The annual forecast, released Wednesday by the Los Angeles County Economic Development Corp., shows an improved economic outlook based, in part, on continued budget cutting, notes the L.A. Times.
Los Angeles County seems to be moving, but it's improving at a slower pace than the state as a whole and the rest of the nation as a whole," said the principal author of the report and chief economist at the development company, Robert Kleinhenz.
California has lost 85,500 local, state and federal government jobs, and 300,000 private sector jobs since the recession began in 2007.
Standard & Poor upgraded its outlook on California on Tuesday -- according the financial rating company, the states's ability to repay its debts have jumped from "stable" to to "positive."

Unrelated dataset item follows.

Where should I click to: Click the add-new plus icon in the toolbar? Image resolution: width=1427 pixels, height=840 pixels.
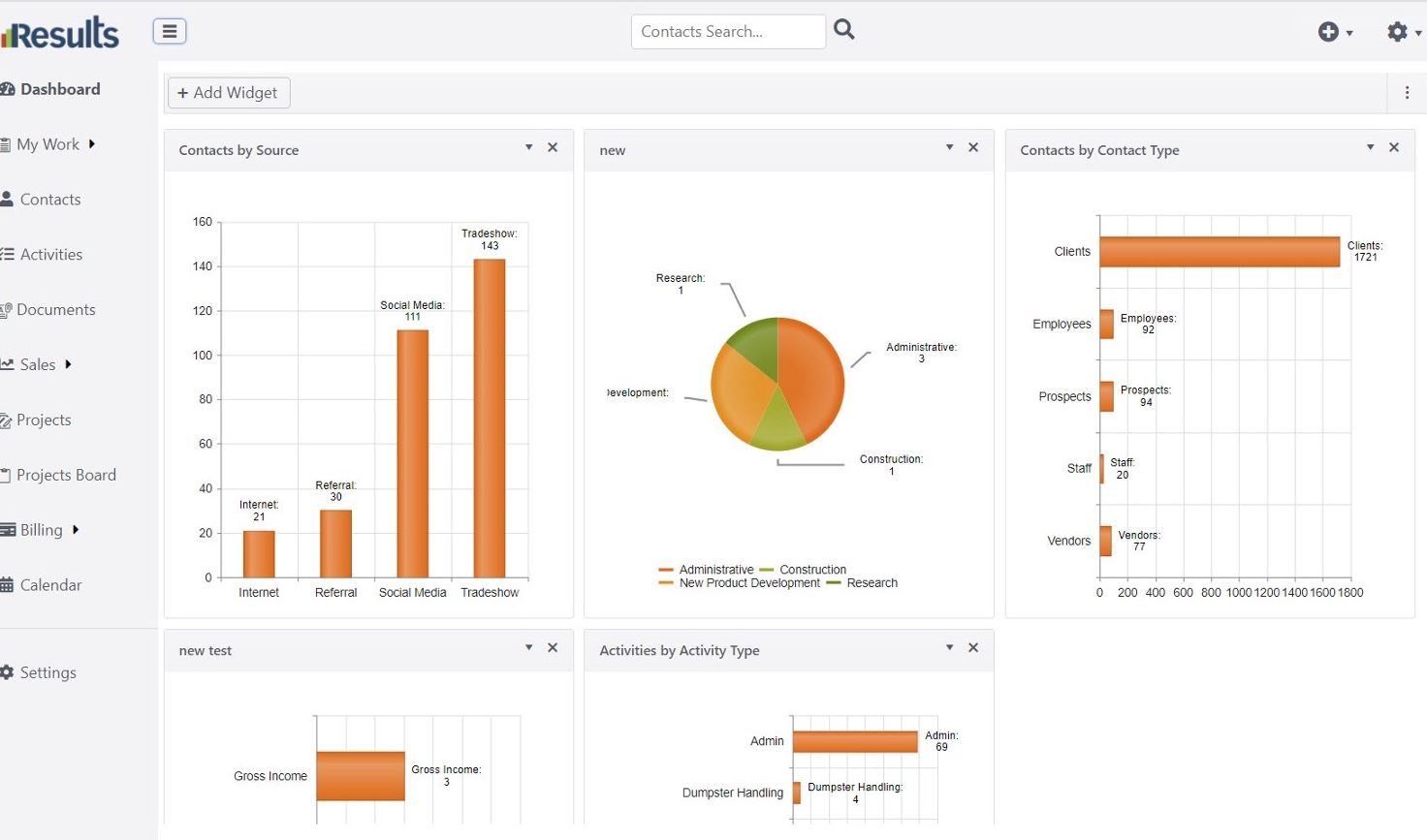tap(1327, 31)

"We think the state is poised for credit improvement — and potentially a higher rating," S&P said.
An upgrade in the state's credit rating would be "a powerful vote of confidence," Gov. Jerry Brown said.
Health services, education, television/film production, and leisure/hospitality industries are expected to see the biggest gains in job opportunity.
"Barring an international meltdown," says the Times, LA County should see the creation of about 22,700 jobs in the next year. In 2006, the year before the recession, the county created more than 10 times that many jobs.